■ DATA TO EXAMINE:
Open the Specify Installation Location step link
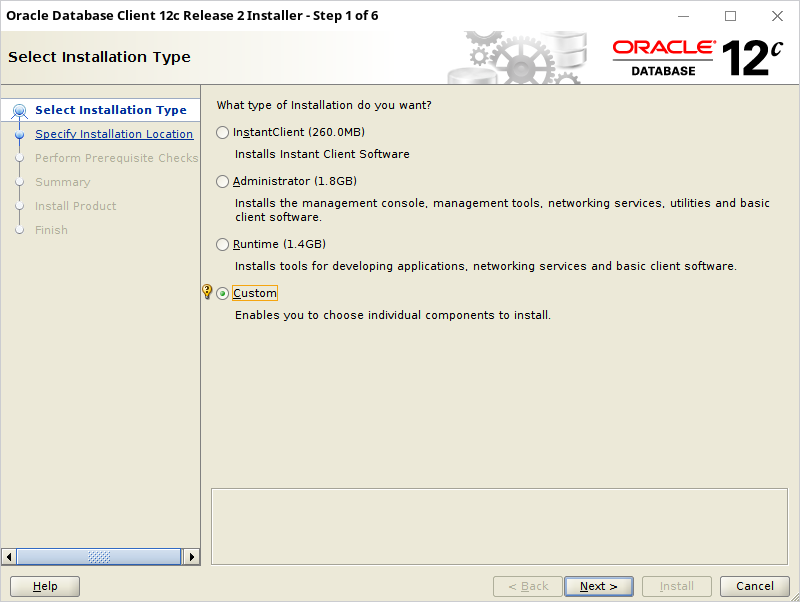800x602 pixels. click(x=114, y=134)
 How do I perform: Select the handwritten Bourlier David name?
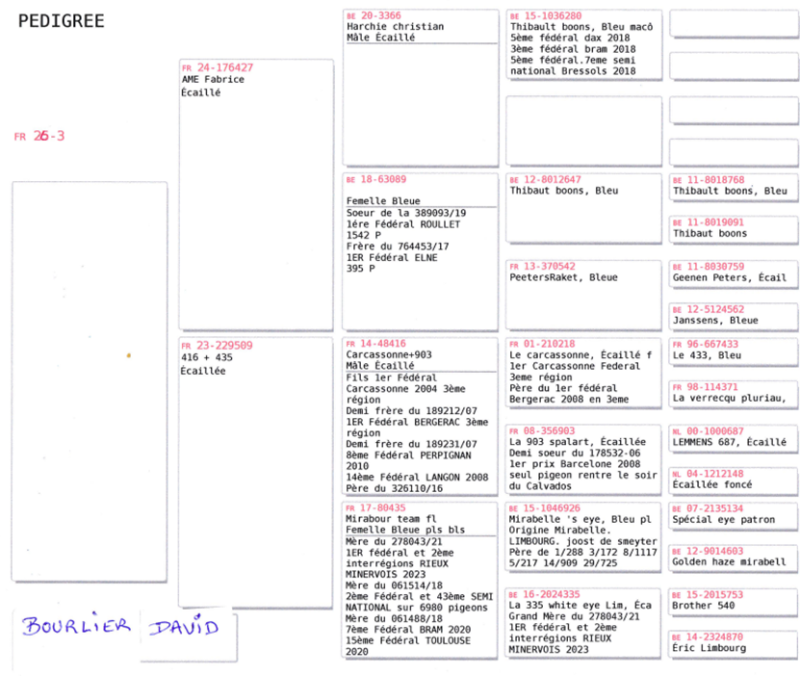pos(121,627)
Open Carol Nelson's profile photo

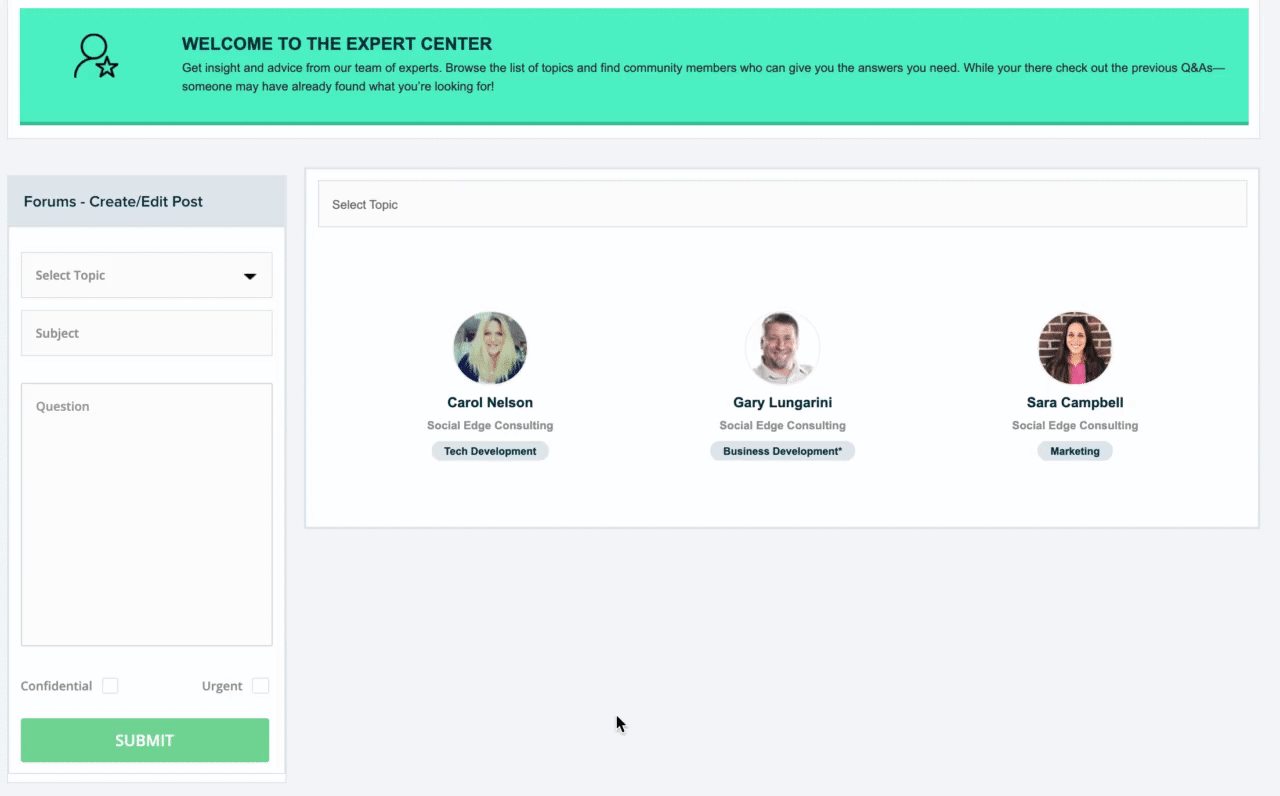click(x=490, y=348)
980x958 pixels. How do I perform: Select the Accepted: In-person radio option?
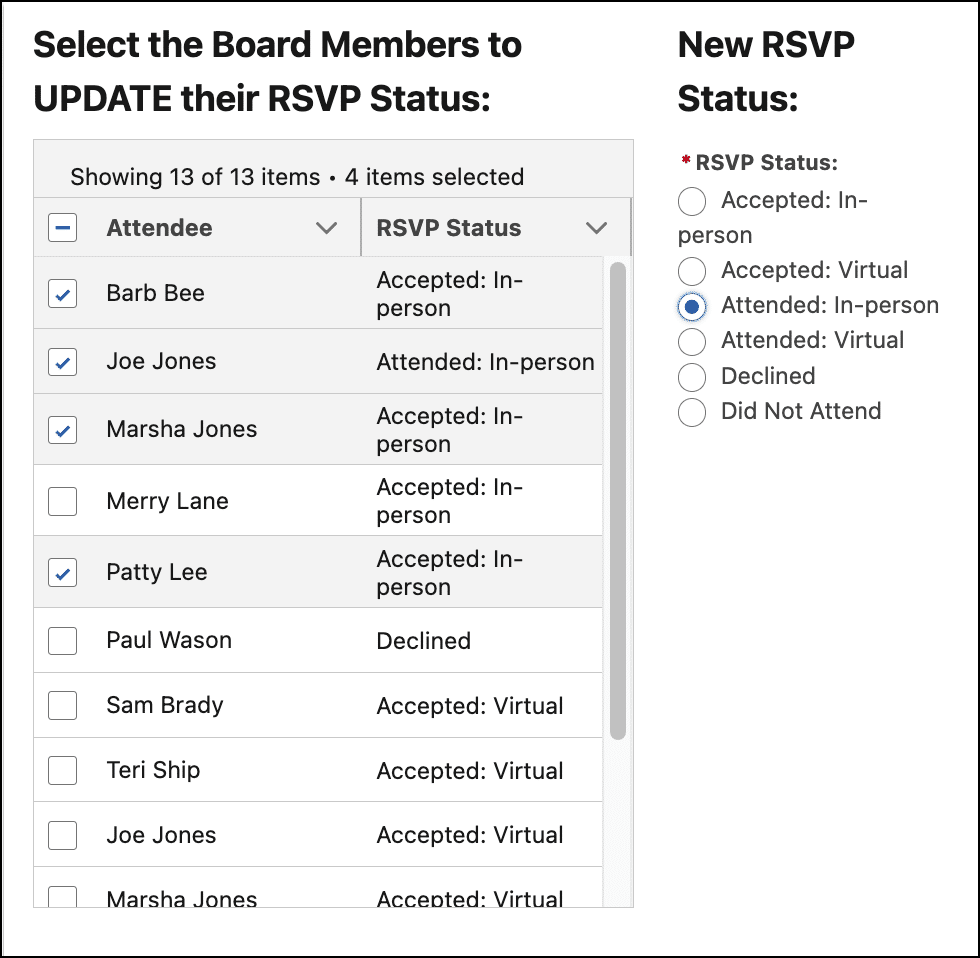[692, 201]
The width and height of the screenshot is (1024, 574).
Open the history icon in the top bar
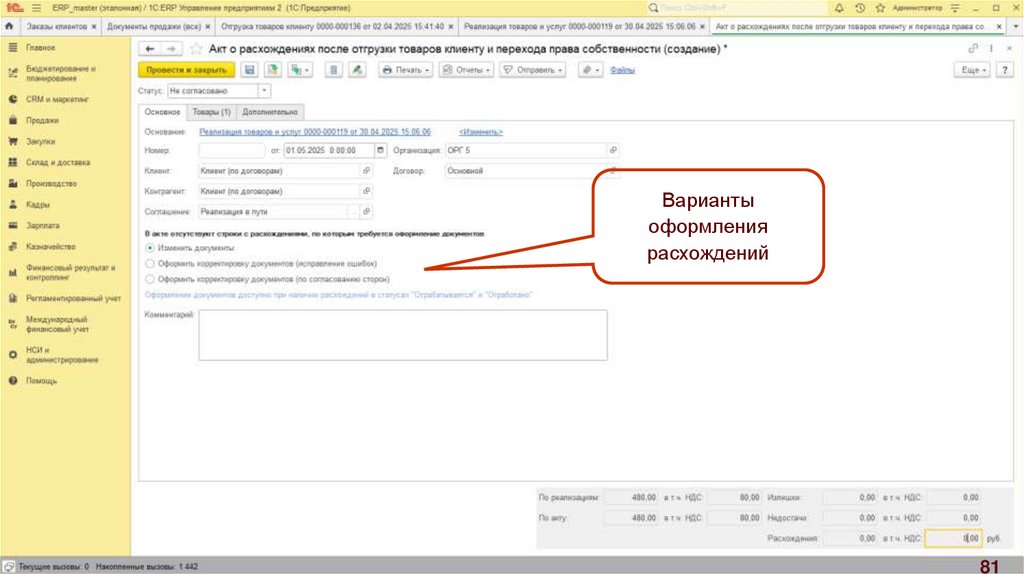pos(860,7)
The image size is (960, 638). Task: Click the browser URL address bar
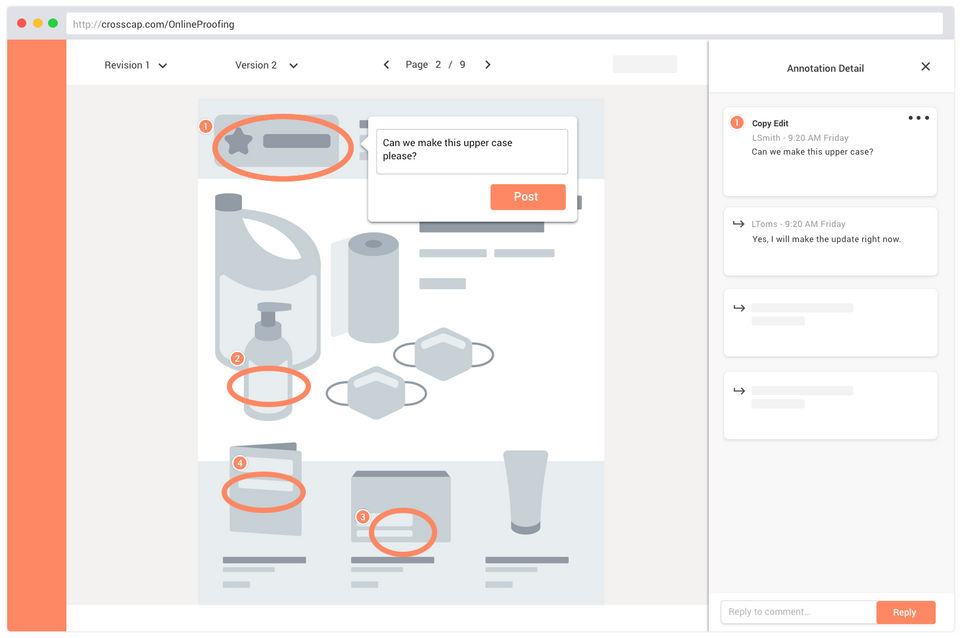click(504, 24)
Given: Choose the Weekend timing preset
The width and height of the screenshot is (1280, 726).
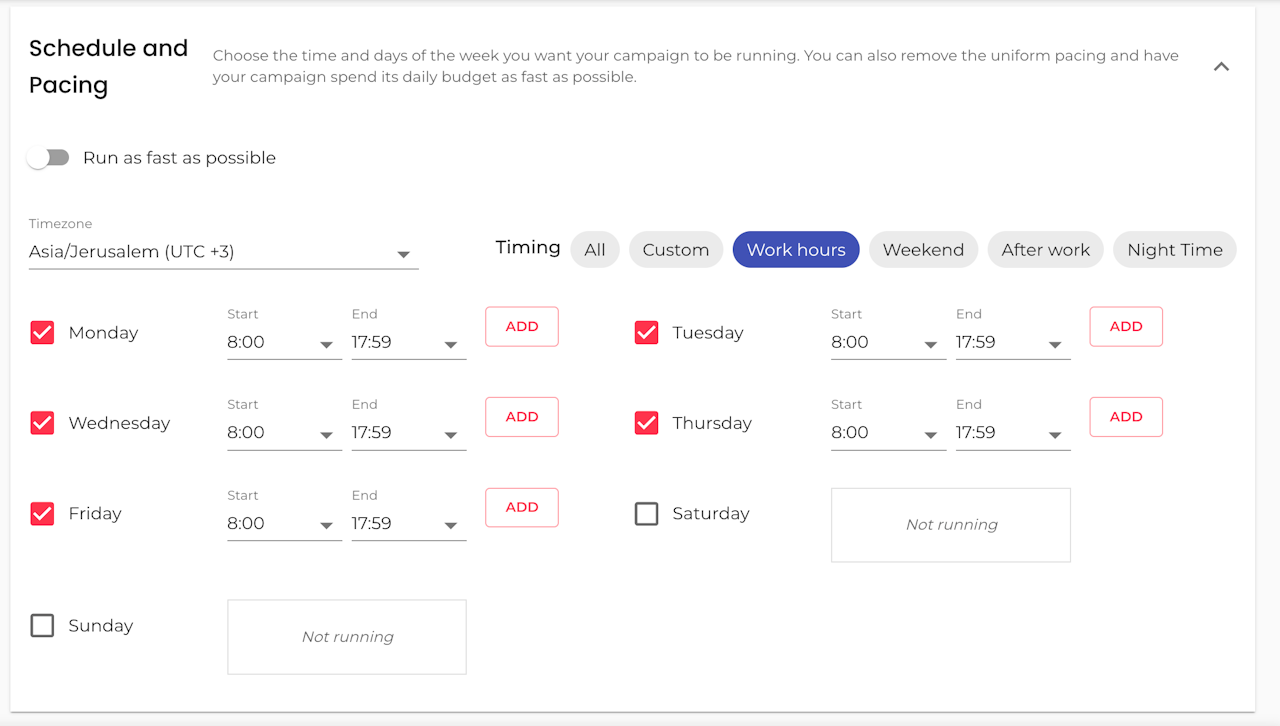Looking at the screenshot, I should pyautogui.click(x=923, y=250).
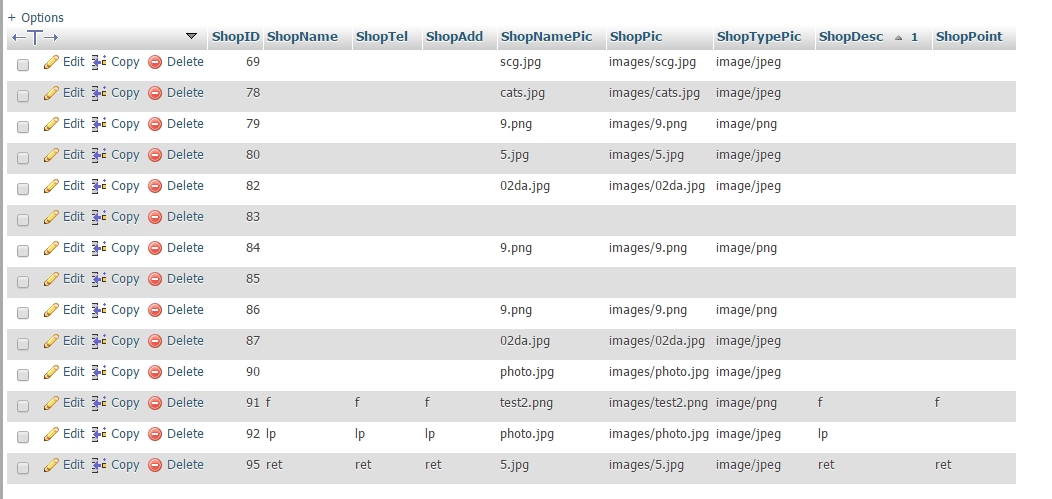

■ WHAT YOU SHOULD DO:
Which lines run from the one holding "Given: Choose the Weekend timing preset" through the end of the records? Reproduce them word for word, both ends included, with no pictures.

■ ANSWER FOR THE TASK:
Given: Choose the Weekend timing preset
The width and height of the screenshot is (1280, 726).
Looking at the screenshot, I should pyautogui.click(x=923, y=250).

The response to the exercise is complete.